—Armi Beatriz E. Bayot, University of Oxford Faculty of Law
[Editors’ Note: This is one of our biweekly ICONnect columns. For more information on our four columnists for 2021, please see here.]
Considering the far-reaching interventions involved in international peacebuilding, such as those aimed at demilitarisation, institutional reform, human rights monitoring, electoral reform, economic development, and even international territorial administration, it is not surprising that many scholars have likened it to a modern-day civilising mission. Indeed, international peacebuilding has been described by no less than one of its key proponents as an updated and more benign version of the mission civilasatrice. Paris says that international peacebuilders transmit “standards of appropriate behaviour from the Western-liberal core of the international system to the failed states of the periphery,” making international peacebuildingthe globalisation of a particular model of domestic governance: liberal market democracy.

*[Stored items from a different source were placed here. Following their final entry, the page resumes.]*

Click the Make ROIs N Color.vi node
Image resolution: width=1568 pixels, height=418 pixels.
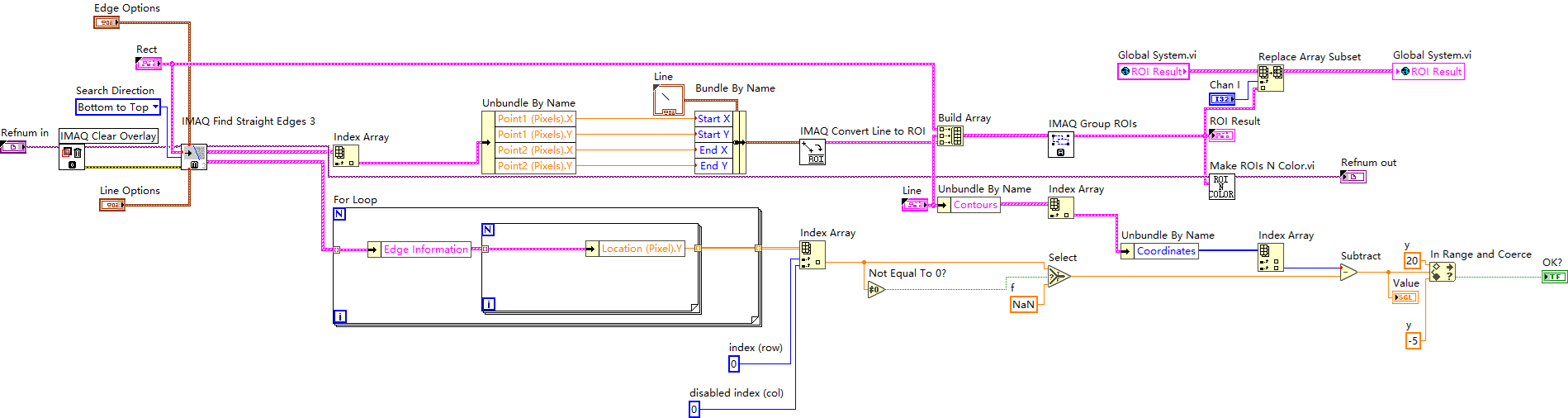(x=1221, y=187)
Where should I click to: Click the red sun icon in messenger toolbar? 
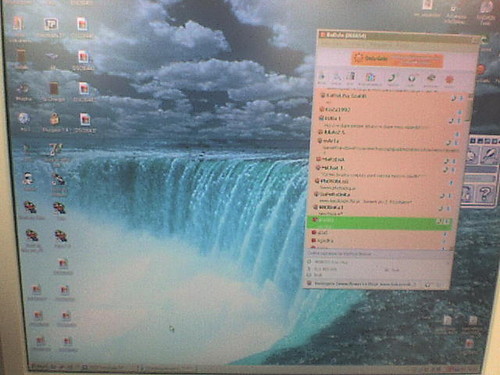pos(449,80)
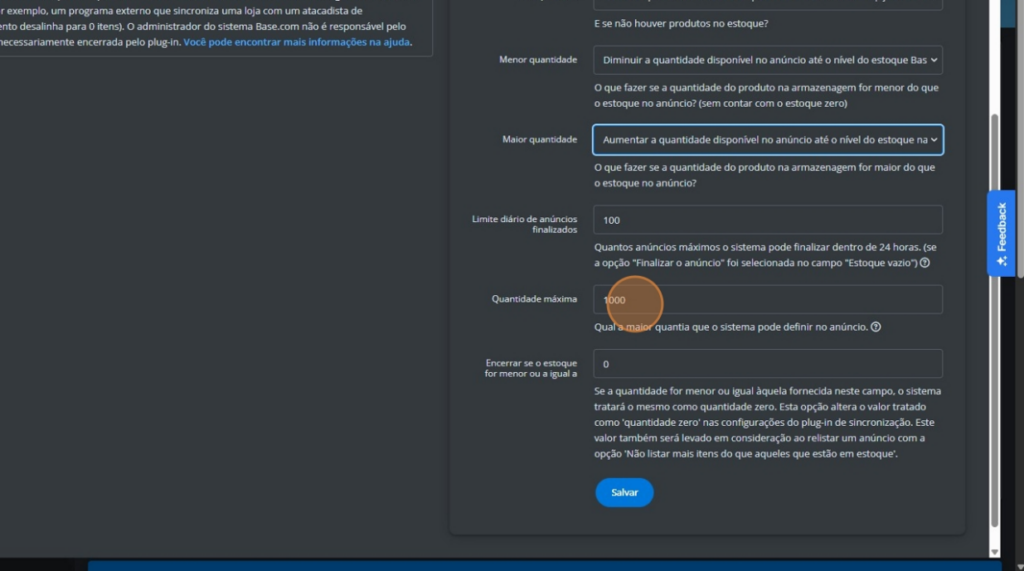Click the vertical scrollbar thumb of the page

click(x=993, y=320)
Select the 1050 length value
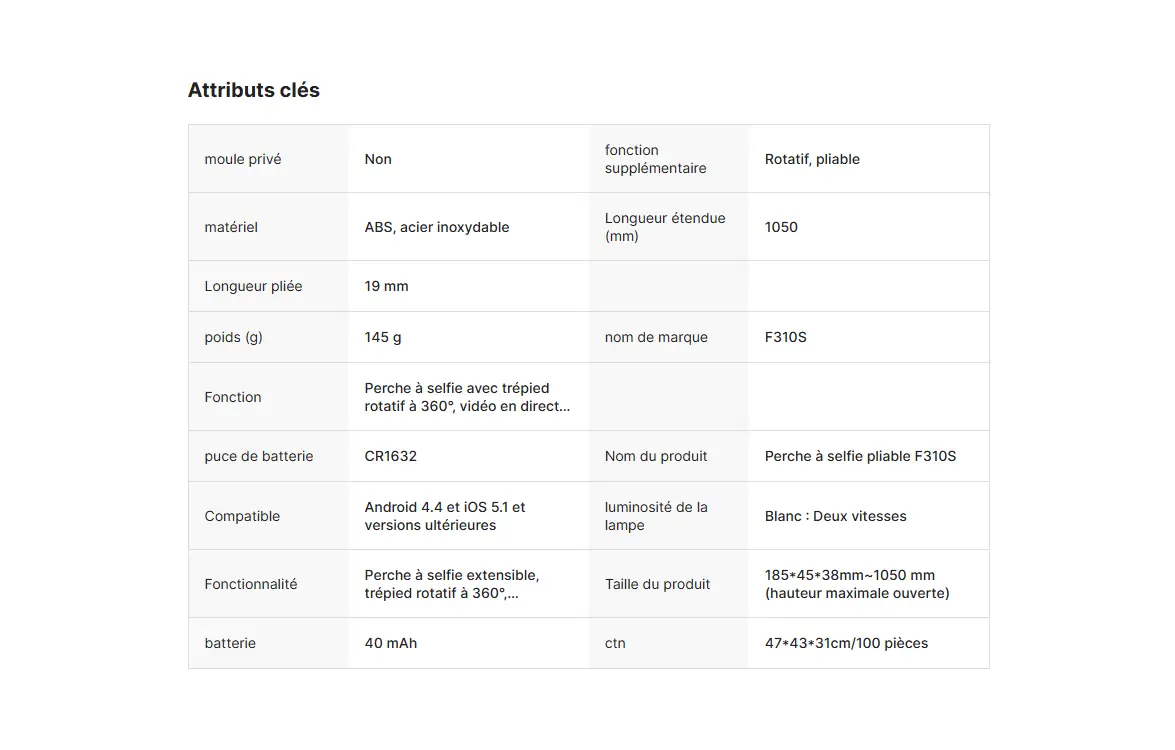Image resolution: width=1175 pixels, height=750 pixels. (781, 227)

International peacebuilding is the imagineering of a post-conflict state. Like the civilising mission of old, it seeks to re(construct) peoples and their spaces in the image of the civiliser. It is also built on the premise that old “corrupt,” “backwards,” or indeed “uncivilised” systems must be removed in favour of a new, superior paradigm. International peacebuilding operations have usually been top-down affairs, particularly when led by the UN under its broad mandate to maintain international peace and security. Through peacebuilding efforts, a conflict-affected state is remade in order to make it resistant to a relapse to violent conflict. As former UN Secretary General Boutros Boutros-Ghali said, “There is an obvious connection between democratic practices – such as the rule of law and transparency in decision-making – and the achievement of true peace and security in any new and stable political order. These elements of good governance need to be promoted at all levels of international and national political communities.” The liberal peace paradigm has informed the United Nations peace agenda since the 1990s.

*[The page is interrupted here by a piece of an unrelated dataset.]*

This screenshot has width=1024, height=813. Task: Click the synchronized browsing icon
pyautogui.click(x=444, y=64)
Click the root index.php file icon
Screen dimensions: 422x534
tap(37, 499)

Paris distinguishes the modern civilising mission from the old imperialist model by pointing out that international peacebuilders are not (primarily) motivated by profit or similarly sinister objectives. With the profound impact that international peacebuilding can have on local communities, however, “benign” is probably too mild a word to describe it.
Even where local communities are able to mount a strong resistance to externally imposed solutions to post-conflict issues, international peacebuilding complicates the post-conflict environment. The refusal of international peacebuilders to meaningfully engage with local knowledge, as well as their tendency to privilege Western approaches, can prolong and exacerbate the impact of conflict-related destruction, disputes, and dilemmas. In their study on Timor-Leste’s Ita Nia Rai project, for instance, Mancino and Bose argue that this “USAID-led reform process marginalised civil society constructions of land rights that threatened liberal peacebuilding assumptions, conventions and practices.” They say that this marginalisation was a result of international actors’ preference for and adherence to Western conceptions of “best practices” for property rights institutions and land tenure.

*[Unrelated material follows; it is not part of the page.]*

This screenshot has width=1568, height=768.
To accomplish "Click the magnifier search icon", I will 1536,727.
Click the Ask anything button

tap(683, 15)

Timor-Leste is a post-conflict state that has long grappled with conflict-related land issues. Violent armed conflicts, particularly the 1999 conflict in connection with Indonesia’s 24-year occupation (and violent exit) at the end of Portuguese colonial rule in East Timor, led to internal displacement and dispossession of land among the Timorese communities. Complicating matters is the fact that years of colonial occupation allowed multiple property regimes to be in effect at the same time in East Timor. Customary land laws and practices coexisted with the land regimes transplanted from Portuguese and Indonesian land laws. There was no easy way to address displacement, dispossession, and title disputes when the Ita Nia Rai project was launched in 2007. Ita Nia Rai’s main objectives were to develop a process for the systematic collection of land claims and a legal framework for resolving past land grievances.
Mancino and Bose note that while consultations were conducted among local stakeholders for the Ita Nia Rai project, international actors prioritised technical expertise over local lived experiences. Interviews with international actors show that the consensus among donors was to start from scratch and replace the traditional cultural system with a new one. The proposed solutions prioritised the “formalisation” of property rights (or validation and protection under some statutory enactment), in contradistinction to “informal” property regimes covered by traditional, indigenous, or customary regimes. Formal property rights, after all, are more compatible with a liberal market economy. Mancino and Bose argue that international actors failed to meaningfully engage with the locals about the values they ascribe to land beyond pecuniary value, which alienated local stakeholders.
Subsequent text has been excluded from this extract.